とくに、免疫腫瘍学、バイオマーカー探索、病理画像解析、リキッドバイオプシー、治療応答予測といったテーマに取り組む研究者にとっては、今回の発表一覧そのものが、RareCyte技術の適用範囲を理解するうえで参考になります。単なる装置仕様ではなく、「どのような研究で、どのように使われているか」が具体的に示されている点は大きな価値があります。
まとめ
AACR Annual Meeting 2026 におけるRareCyte関連演題からは、空間生物学とリキッドバイオプシーが、現在のがん研究において極めて実用的な解析基盤となっていることが読み取れます。組織切片中の細胞配置や微小環境を読み解く空間解析と、血液中の希少細胞を捉えるリキッドバイオプシーは、いずれも疾患理解とバイオマーカー開発を前進させる重要な手法です。

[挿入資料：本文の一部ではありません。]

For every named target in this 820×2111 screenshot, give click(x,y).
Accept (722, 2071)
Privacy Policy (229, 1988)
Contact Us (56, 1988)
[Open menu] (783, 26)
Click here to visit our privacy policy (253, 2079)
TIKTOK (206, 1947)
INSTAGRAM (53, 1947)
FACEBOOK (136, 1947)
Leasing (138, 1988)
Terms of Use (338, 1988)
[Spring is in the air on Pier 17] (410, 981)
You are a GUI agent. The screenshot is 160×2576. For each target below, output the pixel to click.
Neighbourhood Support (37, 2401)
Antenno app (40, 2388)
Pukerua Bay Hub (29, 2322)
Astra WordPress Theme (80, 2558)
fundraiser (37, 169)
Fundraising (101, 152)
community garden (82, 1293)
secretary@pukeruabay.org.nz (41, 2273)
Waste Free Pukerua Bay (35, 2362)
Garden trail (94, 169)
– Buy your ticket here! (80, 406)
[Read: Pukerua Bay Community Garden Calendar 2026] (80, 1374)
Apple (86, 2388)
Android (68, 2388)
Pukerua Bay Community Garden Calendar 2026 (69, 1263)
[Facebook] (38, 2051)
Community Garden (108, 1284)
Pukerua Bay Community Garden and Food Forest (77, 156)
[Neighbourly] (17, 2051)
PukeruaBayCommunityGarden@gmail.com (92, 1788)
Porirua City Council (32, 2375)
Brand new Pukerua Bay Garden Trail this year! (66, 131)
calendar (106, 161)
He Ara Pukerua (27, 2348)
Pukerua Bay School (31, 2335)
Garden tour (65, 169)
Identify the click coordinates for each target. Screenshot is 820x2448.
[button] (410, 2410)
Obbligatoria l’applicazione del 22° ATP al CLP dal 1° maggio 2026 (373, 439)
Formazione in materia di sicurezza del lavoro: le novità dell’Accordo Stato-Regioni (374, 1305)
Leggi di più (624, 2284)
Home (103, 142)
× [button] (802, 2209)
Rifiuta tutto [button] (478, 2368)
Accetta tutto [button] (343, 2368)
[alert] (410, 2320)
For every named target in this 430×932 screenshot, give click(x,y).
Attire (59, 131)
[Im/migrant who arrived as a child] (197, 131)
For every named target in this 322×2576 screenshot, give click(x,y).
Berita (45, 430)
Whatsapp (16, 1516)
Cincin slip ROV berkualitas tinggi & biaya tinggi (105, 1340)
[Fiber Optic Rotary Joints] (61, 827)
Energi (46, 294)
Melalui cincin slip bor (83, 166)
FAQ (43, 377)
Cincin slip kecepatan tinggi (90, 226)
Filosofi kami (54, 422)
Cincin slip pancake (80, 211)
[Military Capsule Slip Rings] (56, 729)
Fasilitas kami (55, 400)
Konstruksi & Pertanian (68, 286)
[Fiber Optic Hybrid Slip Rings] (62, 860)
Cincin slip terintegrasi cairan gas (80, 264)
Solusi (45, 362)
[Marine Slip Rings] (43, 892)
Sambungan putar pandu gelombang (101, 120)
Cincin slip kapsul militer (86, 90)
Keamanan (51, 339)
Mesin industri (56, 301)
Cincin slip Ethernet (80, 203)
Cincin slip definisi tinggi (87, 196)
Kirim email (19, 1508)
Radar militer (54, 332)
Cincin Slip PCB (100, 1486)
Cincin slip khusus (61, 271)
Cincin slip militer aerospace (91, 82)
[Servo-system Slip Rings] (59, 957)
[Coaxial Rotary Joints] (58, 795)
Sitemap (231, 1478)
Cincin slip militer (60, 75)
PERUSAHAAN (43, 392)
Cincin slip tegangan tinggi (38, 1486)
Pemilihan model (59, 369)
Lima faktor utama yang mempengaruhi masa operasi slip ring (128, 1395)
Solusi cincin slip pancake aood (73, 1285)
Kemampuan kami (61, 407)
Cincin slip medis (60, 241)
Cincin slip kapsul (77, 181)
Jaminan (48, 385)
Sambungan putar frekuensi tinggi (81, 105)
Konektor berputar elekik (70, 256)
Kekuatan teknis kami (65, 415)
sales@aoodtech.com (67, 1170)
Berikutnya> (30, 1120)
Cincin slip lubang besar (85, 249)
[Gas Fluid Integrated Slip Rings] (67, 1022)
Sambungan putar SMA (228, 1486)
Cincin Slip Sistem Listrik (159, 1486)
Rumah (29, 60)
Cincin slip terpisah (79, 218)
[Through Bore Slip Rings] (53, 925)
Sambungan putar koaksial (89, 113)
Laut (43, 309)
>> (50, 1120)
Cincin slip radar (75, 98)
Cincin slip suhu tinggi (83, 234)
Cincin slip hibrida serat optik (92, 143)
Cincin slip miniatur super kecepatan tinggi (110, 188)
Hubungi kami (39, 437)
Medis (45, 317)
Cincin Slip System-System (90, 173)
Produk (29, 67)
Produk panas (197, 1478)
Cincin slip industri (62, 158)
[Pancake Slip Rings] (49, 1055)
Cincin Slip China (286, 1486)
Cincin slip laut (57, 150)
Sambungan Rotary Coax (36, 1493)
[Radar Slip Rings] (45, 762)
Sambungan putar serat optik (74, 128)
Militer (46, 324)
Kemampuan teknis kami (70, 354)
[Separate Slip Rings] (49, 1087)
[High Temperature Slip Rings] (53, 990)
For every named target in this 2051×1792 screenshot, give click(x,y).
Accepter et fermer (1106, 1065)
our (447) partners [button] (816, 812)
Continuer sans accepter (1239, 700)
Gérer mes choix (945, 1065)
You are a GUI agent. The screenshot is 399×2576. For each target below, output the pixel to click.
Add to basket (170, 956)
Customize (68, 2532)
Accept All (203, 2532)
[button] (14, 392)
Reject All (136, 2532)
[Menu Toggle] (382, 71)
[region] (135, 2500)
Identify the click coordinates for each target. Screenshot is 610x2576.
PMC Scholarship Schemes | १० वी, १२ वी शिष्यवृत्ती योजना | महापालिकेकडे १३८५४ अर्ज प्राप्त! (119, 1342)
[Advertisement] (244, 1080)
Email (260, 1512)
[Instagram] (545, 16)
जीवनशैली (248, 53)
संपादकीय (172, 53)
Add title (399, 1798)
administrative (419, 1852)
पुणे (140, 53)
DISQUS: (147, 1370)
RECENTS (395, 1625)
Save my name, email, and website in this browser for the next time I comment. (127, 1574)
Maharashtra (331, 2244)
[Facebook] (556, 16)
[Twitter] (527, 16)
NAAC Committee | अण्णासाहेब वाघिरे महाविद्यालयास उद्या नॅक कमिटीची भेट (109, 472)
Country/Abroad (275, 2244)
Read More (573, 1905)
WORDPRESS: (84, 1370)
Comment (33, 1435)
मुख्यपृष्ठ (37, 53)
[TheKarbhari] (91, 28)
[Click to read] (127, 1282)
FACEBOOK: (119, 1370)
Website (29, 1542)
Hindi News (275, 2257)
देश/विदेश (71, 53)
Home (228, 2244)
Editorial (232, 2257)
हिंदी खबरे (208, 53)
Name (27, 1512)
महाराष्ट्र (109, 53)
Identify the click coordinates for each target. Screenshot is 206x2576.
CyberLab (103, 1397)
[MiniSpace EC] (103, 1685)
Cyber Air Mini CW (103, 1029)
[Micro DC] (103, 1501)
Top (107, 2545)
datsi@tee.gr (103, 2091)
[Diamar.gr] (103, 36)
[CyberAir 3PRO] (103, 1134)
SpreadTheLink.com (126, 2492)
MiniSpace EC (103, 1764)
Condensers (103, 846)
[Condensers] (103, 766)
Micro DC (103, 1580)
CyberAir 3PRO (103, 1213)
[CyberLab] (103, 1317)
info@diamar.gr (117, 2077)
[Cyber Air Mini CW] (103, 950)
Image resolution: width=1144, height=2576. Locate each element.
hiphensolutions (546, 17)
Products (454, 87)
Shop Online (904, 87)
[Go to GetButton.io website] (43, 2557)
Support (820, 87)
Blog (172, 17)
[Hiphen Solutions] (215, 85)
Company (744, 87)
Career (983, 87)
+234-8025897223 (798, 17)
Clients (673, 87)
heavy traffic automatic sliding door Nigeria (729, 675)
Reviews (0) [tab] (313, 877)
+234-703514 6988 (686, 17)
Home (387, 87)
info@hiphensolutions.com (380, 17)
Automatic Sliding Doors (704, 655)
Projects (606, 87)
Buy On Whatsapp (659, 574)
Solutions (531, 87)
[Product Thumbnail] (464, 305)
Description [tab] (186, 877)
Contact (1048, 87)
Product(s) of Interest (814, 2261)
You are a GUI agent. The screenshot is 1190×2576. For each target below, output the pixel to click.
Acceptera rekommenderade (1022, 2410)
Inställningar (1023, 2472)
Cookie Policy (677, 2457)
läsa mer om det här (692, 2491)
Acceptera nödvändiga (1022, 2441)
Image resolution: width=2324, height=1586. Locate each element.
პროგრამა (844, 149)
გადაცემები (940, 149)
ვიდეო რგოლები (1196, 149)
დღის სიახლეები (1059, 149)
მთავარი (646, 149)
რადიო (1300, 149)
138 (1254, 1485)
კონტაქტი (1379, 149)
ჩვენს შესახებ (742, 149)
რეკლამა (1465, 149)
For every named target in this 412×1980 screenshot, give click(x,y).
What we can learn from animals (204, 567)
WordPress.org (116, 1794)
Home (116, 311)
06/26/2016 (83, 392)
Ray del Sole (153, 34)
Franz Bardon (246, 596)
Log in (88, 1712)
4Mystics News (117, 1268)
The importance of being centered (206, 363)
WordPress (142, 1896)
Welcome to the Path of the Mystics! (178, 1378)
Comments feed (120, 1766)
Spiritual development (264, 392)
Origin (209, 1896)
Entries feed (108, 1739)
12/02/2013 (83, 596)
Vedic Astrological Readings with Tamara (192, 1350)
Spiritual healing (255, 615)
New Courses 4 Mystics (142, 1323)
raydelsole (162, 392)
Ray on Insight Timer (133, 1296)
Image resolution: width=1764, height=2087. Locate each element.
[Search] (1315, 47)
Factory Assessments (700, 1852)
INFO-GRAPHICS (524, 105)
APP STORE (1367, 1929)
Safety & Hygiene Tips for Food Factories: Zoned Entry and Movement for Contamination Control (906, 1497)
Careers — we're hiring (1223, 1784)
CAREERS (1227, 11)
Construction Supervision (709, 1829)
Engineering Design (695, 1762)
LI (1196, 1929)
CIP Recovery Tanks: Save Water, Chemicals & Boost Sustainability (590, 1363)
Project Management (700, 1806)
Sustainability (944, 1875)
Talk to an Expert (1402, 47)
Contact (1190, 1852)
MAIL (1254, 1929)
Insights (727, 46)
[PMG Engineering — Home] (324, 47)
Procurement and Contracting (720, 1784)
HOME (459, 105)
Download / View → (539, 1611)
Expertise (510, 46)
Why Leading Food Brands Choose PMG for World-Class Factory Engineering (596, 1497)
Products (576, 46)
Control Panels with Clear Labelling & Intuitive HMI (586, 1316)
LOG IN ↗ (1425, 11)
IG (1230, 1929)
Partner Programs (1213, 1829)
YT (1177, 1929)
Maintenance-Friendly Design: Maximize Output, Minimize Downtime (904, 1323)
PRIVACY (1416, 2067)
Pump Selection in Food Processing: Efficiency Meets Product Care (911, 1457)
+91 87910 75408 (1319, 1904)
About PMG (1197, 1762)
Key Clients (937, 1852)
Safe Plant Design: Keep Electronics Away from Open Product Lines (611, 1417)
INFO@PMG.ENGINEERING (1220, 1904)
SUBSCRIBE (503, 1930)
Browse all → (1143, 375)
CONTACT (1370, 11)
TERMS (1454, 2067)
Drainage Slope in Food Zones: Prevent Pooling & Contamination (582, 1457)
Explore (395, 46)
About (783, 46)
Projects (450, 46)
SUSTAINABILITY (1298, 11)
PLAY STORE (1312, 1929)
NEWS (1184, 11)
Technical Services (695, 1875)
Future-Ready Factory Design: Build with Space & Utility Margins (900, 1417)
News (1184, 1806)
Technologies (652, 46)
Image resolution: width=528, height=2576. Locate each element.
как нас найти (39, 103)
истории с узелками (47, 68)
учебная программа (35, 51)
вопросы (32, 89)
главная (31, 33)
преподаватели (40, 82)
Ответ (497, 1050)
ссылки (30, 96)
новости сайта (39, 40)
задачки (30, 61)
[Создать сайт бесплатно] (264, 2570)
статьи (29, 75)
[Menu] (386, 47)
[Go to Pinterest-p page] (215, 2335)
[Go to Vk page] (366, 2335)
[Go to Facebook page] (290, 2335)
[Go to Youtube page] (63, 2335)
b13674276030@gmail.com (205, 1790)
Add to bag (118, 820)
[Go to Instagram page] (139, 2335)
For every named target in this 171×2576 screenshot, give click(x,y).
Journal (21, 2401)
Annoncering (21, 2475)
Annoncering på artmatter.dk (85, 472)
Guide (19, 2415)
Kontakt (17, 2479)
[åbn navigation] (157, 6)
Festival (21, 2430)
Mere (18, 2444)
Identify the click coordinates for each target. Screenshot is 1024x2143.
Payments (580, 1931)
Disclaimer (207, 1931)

OrionおよびCyteFinderは、それぞれ異なるアプローチでありながら、がん研究の現場で求められる「多面的な情報取得」を支えるソリューションとして位置づけられます。AACR 2026 の発表は、その活用範囲の広がりを示す好例であり、今後の研究・開発・臨床応用を考えるうえでも注目すべき内容といえるでしょう。
学会情報
学会名:AACR Annual Meeting 2026
会期:2026年4月17日(金)~4月22日(水)
会場:San Diego Convention Center(米国カリフォルニア州サンディエゴ)
RareCyteブース:#1823
※本記事は、RareCyte社の公式情報(AACR Annual Meeting 2026に関する公開資料)を基に作成しています。